| TO DO |
Reproduce each of the following entries verbatim, line for line, with no changes.

| PROVIDED RECORDS |
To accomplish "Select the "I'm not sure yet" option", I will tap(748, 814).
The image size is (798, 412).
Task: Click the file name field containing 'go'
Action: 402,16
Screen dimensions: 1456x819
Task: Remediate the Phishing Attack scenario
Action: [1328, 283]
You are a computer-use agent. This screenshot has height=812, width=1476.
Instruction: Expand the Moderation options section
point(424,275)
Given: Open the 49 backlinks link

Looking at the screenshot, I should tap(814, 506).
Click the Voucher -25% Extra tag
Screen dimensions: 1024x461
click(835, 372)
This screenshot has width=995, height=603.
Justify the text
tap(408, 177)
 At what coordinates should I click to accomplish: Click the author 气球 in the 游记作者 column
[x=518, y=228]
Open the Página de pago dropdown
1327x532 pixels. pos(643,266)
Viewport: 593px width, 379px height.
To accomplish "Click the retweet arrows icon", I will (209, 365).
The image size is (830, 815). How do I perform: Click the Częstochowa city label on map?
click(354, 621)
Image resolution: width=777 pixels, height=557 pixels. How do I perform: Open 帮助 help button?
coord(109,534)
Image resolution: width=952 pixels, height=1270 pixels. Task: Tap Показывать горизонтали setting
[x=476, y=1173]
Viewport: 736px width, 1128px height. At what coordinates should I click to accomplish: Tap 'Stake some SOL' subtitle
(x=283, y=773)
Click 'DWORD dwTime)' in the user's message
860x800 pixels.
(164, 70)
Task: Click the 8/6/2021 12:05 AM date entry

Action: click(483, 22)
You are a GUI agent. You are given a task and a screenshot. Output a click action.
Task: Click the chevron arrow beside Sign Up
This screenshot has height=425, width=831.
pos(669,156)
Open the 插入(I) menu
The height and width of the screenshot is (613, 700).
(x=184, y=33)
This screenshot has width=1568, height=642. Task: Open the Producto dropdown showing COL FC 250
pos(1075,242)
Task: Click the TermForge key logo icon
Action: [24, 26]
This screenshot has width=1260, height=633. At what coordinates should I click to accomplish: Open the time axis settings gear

| WRITTEN RESPONSE |
To accomplish "Select the "I'm not sure yet" option", I will tap(748, 814).
The image size is (798, 412).
Task: Click the file name field containing 'go'
Action: 402,16
Screen dimensions: 1456x819
Task: Remediate the Phishing Attack scenario
Action: [1328, 283]
You are a computer-use agent. This screenshot has height=812, width=1476.
Instruction: Expand the Moderation options section
point(424,275)
Given: Open the 49 backlinks link

Looking at the screenshot, I should tap(814, 506).
Click the Voucher -25% Extra tag
Screen dimensions: 1024x461
click(835, 372)
This screenshot has width=995, height=603.
Justify the text
tap(408, 177)
 At what coordinates should I click to accomplish: Click the author 气球 in the 游记作者 column
[x=518, y=228]
Open the Página de pago dropdown
1327x532 pixels. pos(643,266)
Viewport: 593px width, 379px height.
To accomplish "Click the retweet arrows icon", I will (209, 365).
The image size is (830, 815). How do I perform: Click the Częstochowa city label on map?
click(354, 621)
Image resolution: width=777 pixels, height=557 pixels. How do I perform: Open 帮助 help button?
coord(109,534)
Image resolution: width=952 pixels, height=1270 pixels. Task: Tap Показывать горизонтали setting
[x=476, y=1173]
Viewport: 736px width, 1128px height. At what coordinates should I click to accomplish: Tap 'Stake some SOL' subtitle
(x=283, y=773)
Click 'DWORD dwTime)' in the user's message
860x800 pixels.
(164, 70)
Task: Click the 8/6/2021 12:05 AM date entry

Action: click(483, 22)
You are a GUI agent. You are given a task and a screenshot. Output a click action.
Task: Click the chevron arrow beside Sign Up
This screenshot has height=425, width=831.
pos(669,156)
Open the 插入(I) menu
The height and width of the screenshot is (613, 700).
(x=184, y=33)
This screenshot has width=1568, height=642. Task: Open the Producto dropdown showing COL FC 250
pos(1075,242)
Task: Click the TermForge key logo icon
Action: [24, 26]
This screenshot has width=1260, height=633. At what coordinates should I click to accomplish: Open the time axis settings gear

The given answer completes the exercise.